In my 55 gallon tank, I have two heaters a 300W and a 200W. This tank is in the basement which stays about 64-66 degrees and it takes a lot to keep the tank warmed.

I was changing the water this weekend and when I put my hand in the water I felt a mild burning sensation on a cut on my index finger. I didn't think too much of it and finished the water change. After I finished the other two tanks, I realized I did not get the same feeling in that finger and I wondered why.

I went back to the tank and still felt the mild tingling. It did not happen to any other finger, just the one with the cut. I thought it might be an electric current and so I unplugged everything. I plugged things in one at a time until I determined it was the heaters.

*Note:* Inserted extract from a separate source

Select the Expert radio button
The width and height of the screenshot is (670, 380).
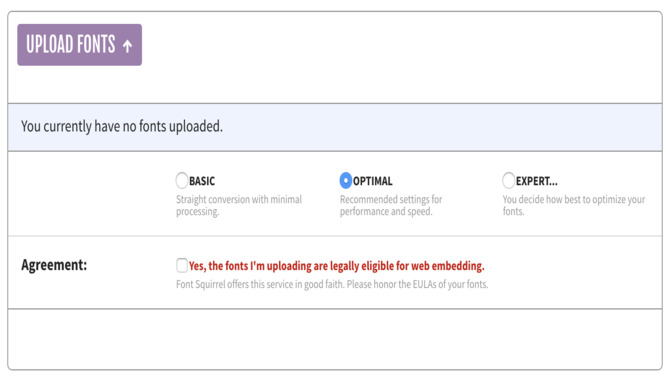(508, 180)
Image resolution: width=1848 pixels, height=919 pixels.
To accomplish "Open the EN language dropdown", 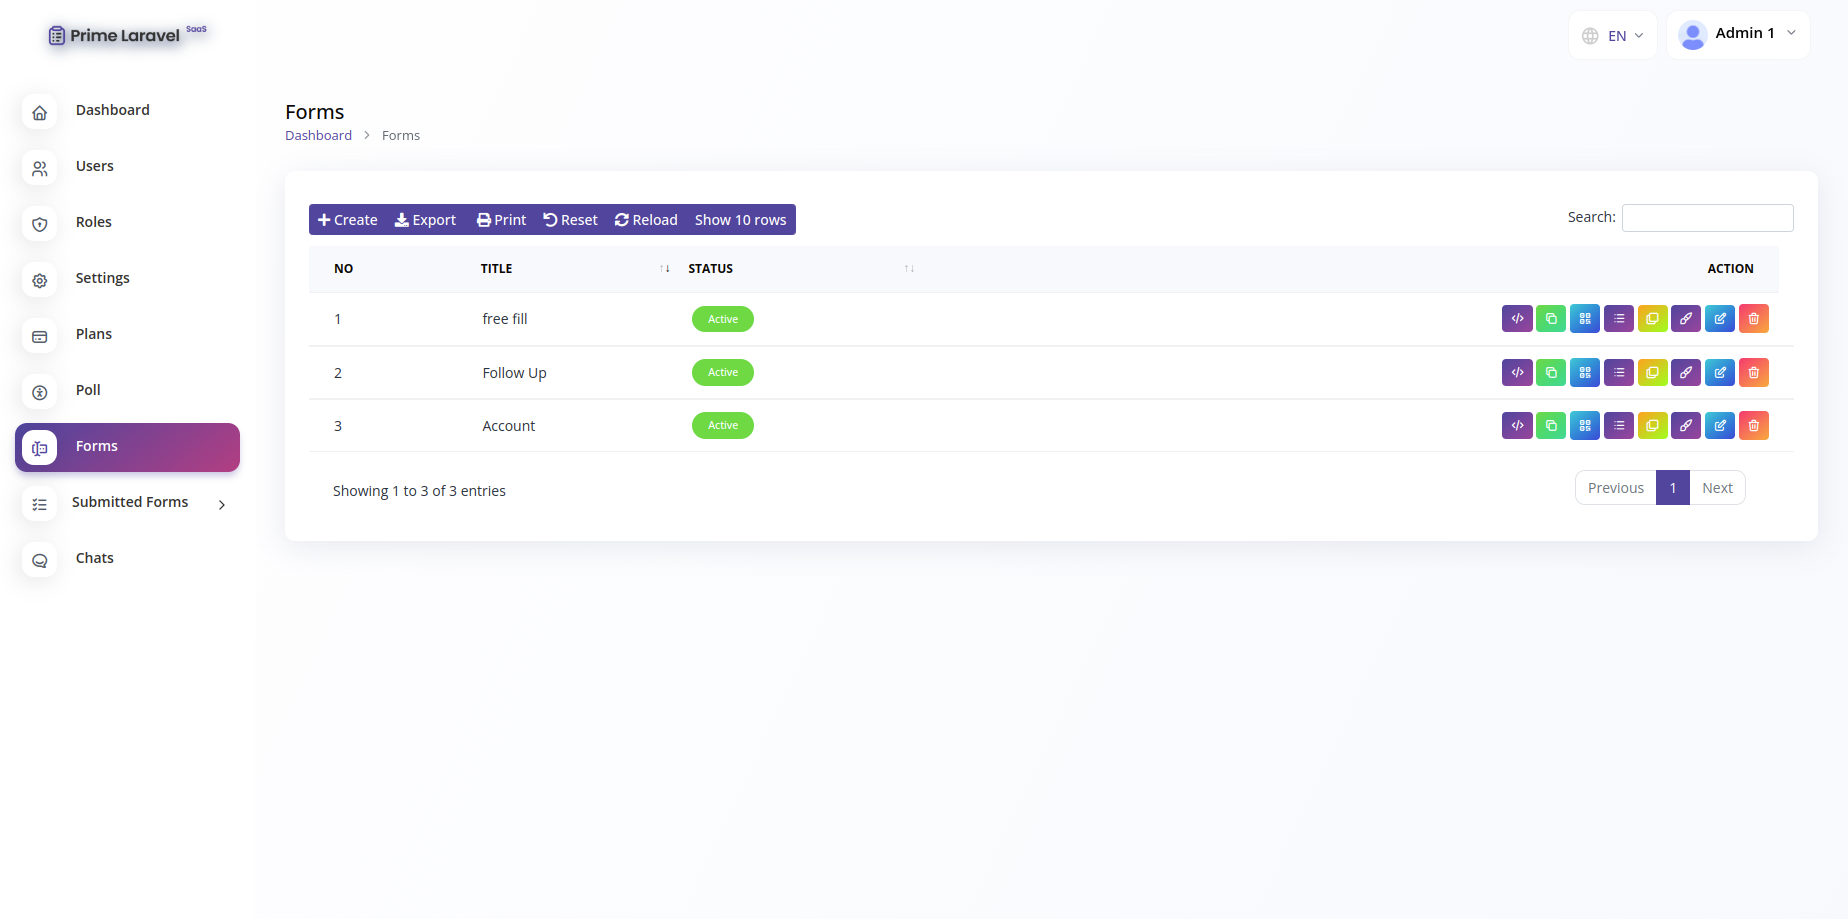I will coord(1613,36).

There was a current in the tank when either heater was plugged in individually or both together. I took the heaters out and inspected them, but found no visible damage. The cords were wrapped around each other so I isolated them and then plugged each heater into a different outlet which solved the problem.

I know I should not have been sticking my hand in the water with a current flowing, but I am a dumb man and did it anyway.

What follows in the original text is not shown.